ABOUT THIS TASK: Please filter the entries and return only the lines that include "Digitales".

DATA EXTRACTS:
---------------
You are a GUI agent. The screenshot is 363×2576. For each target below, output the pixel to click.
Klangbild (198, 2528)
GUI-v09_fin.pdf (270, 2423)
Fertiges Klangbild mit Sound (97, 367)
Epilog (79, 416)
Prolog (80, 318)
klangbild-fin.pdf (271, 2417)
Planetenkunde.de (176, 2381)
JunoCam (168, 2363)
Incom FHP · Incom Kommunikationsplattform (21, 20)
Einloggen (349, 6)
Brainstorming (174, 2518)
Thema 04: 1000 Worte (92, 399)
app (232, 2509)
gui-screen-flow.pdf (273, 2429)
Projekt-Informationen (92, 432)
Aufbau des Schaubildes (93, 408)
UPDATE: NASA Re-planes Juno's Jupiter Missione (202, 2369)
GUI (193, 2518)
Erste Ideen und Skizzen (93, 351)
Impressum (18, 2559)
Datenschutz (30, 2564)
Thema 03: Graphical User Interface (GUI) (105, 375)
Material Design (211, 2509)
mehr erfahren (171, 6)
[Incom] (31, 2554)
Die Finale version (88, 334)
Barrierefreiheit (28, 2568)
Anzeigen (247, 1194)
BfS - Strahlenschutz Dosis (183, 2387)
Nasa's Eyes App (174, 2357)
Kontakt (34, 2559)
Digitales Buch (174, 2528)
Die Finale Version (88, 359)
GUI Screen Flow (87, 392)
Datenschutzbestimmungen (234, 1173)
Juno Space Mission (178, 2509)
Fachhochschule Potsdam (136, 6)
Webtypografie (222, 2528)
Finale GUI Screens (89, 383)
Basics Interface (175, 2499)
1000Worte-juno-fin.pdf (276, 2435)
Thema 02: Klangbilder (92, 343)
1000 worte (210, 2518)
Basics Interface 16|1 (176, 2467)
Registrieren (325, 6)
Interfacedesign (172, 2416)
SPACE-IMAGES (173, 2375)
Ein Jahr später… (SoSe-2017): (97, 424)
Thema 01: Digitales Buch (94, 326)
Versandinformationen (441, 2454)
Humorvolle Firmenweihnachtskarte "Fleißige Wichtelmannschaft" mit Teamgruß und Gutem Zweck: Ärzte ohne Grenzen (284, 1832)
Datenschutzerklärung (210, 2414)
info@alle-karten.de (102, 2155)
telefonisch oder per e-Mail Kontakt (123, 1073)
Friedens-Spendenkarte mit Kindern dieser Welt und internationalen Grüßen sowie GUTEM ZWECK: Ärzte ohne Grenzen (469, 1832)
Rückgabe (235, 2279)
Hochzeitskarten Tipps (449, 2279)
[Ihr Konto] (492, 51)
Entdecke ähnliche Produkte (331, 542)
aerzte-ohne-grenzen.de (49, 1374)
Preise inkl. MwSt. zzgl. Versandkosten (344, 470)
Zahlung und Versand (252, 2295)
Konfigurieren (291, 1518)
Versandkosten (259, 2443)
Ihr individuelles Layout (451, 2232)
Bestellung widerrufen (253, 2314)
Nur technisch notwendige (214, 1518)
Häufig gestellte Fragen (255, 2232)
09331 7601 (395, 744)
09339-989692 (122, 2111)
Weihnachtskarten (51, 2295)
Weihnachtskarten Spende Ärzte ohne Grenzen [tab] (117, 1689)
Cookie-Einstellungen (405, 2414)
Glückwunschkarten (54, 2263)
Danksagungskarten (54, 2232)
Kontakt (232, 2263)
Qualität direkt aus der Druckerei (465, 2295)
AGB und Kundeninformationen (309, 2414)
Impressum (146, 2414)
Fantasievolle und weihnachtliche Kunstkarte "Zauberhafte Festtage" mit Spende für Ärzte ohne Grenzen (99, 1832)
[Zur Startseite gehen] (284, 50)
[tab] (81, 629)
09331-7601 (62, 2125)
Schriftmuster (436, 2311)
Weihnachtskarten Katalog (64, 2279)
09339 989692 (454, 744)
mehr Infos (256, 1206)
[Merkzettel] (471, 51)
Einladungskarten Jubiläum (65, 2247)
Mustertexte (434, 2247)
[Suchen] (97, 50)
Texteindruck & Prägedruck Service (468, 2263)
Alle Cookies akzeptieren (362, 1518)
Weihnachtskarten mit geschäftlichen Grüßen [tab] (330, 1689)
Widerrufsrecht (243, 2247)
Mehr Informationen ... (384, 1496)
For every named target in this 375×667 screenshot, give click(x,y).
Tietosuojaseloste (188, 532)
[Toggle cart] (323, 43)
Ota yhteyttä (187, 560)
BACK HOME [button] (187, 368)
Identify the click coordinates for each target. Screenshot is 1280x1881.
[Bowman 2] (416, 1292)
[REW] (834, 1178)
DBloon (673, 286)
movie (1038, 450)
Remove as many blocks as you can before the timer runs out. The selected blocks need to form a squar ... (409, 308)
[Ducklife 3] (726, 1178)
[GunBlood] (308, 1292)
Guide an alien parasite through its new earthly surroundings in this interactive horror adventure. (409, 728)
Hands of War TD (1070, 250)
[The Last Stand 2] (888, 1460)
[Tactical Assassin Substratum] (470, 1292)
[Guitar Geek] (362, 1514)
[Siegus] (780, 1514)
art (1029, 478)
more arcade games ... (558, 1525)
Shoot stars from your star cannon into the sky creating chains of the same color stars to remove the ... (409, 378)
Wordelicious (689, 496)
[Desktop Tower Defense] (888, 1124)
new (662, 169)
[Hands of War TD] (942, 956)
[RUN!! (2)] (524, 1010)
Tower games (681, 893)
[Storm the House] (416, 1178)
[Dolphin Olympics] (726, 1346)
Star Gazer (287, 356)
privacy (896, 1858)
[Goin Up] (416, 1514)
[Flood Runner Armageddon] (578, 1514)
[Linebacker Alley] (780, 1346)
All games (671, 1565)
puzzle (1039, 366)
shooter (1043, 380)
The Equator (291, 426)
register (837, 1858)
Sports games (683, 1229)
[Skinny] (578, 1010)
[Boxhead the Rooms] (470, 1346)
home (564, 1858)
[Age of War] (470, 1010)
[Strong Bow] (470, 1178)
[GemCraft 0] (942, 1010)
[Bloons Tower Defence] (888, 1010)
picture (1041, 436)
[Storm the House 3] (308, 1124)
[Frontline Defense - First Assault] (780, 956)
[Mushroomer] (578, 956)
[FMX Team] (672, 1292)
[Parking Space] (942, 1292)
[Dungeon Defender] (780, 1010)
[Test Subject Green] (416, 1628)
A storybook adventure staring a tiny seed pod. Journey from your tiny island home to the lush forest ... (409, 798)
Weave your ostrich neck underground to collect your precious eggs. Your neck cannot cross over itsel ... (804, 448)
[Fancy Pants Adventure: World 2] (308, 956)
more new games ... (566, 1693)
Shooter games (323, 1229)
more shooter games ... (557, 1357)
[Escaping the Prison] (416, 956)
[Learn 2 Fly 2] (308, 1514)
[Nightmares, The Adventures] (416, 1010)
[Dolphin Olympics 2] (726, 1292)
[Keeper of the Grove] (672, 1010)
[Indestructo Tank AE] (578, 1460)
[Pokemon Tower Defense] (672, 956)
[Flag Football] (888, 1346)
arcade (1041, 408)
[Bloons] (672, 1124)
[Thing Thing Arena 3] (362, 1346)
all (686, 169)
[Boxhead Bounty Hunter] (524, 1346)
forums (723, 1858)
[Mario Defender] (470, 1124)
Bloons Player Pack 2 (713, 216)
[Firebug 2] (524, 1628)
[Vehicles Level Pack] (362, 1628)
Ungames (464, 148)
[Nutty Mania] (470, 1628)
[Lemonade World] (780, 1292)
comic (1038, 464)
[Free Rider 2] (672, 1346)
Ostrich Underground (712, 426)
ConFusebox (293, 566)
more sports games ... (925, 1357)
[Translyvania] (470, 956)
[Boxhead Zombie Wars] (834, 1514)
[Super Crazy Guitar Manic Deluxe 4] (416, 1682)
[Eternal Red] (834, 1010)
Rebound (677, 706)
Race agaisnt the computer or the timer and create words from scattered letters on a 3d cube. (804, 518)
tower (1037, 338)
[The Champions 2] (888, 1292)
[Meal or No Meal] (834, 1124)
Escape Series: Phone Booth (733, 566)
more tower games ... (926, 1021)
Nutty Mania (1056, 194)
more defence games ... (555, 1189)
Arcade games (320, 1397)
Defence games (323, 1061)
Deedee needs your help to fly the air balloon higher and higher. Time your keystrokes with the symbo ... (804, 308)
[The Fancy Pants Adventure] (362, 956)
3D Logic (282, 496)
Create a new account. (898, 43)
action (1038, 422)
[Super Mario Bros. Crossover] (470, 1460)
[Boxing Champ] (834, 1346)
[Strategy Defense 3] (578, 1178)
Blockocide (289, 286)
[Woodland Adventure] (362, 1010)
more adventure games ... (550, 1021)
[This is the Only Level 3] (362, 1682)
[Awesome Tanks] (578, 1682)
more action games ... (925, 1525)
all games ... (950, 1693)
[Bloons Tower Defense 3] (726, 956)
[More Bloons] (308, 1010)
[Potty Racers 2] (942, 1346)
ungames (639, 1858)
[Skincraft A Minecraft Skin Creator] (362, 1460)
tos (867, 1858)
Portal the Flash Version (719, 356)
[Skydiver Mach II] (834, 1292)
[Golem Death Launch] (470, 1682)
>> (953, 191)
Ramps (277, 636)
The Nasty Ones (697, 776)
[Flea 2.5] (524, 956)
---------------
WRITTEN ANSWER:
Digitales Buch (174, 2528)
Thema 01: Digitales Buch (94, 326)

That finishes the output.